▶ PROMPT
Only the lines from the one that contains "The height and" to the last line below, both included, should be transcribed. Pictures stay out of the copy.

Pixel coordinate grounding data:
*** Begin section ***

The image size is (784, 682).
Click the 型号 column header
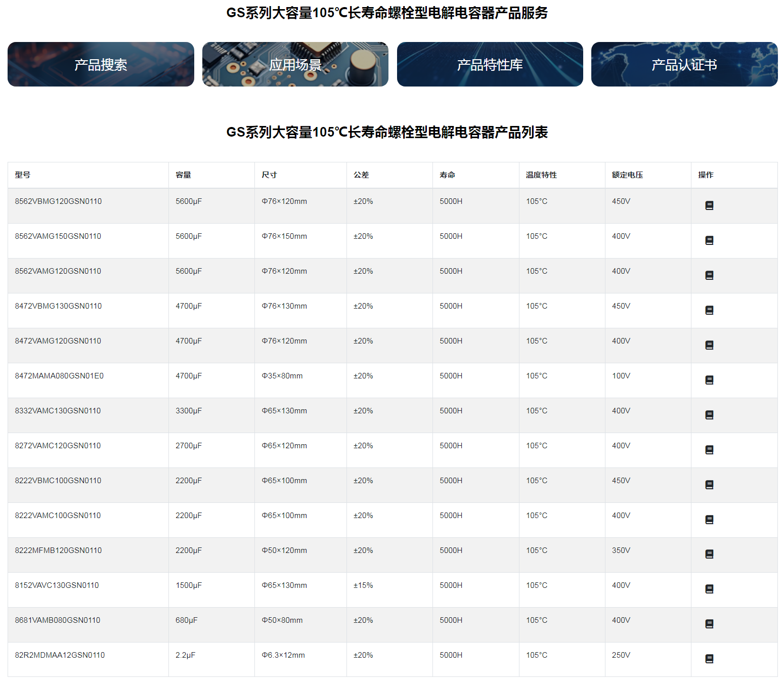(x=23, y=175)
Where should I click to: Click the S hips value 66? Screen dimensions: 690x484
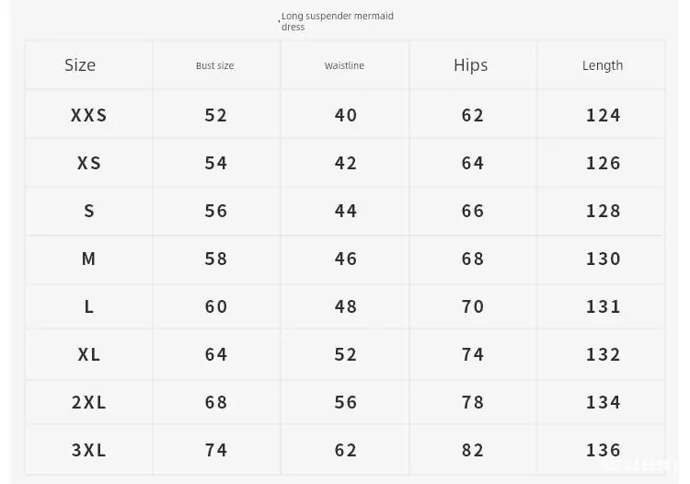473,211
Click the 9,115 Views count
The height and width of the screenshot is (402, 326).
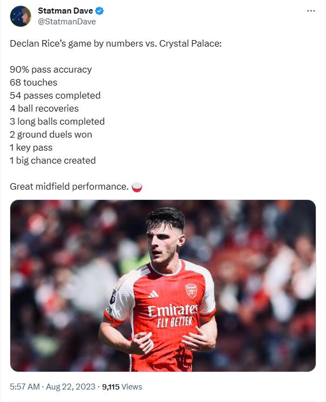point(121,387)
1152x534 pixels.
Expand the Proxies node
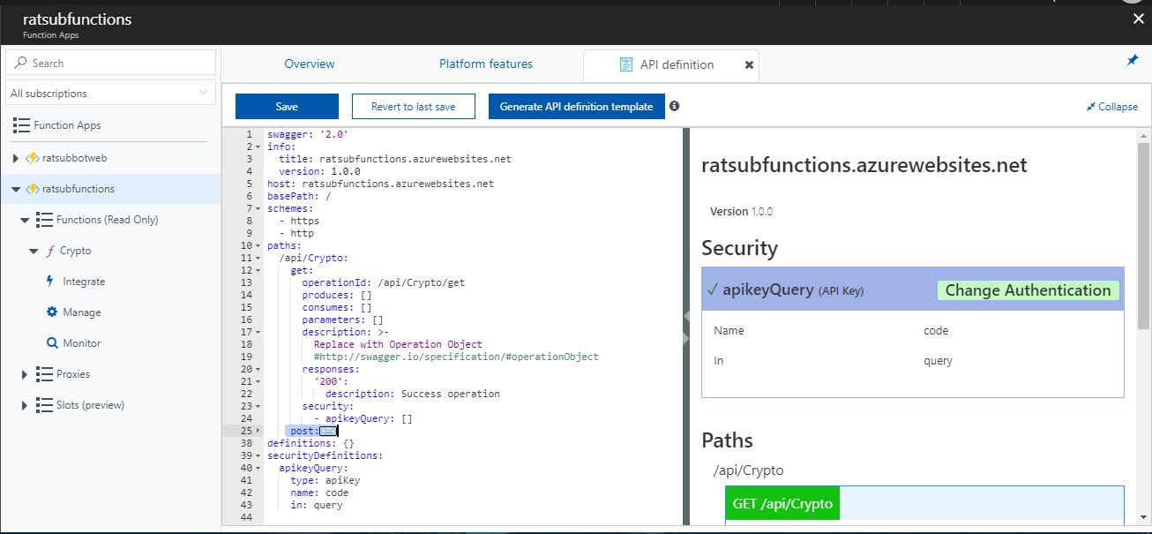23,373
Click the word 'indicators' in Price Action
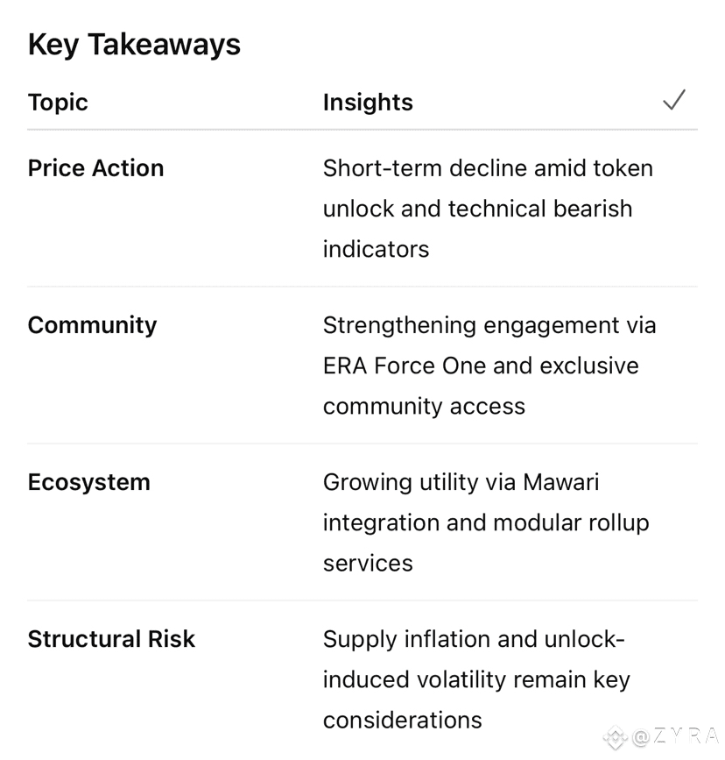 (x=377, y=249)
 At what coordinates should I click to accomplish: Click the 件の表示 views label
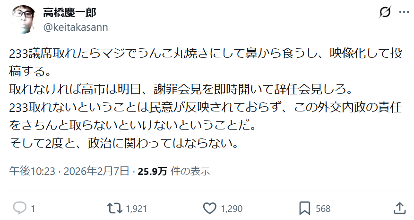pos(190,171)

*** End section ***

▶ OUTPUT OF THE EXERCISE
The height and width of the screenshot is (402, 326).
point(121,387)
1152x534 pixels.
Expand the Proxies node
23,373
Click the word 'indicators' in Price Action
 (x=377, y=249)
 At what coordinates should I click to accomplish: Click the 件の表示 views label
pos(190,171)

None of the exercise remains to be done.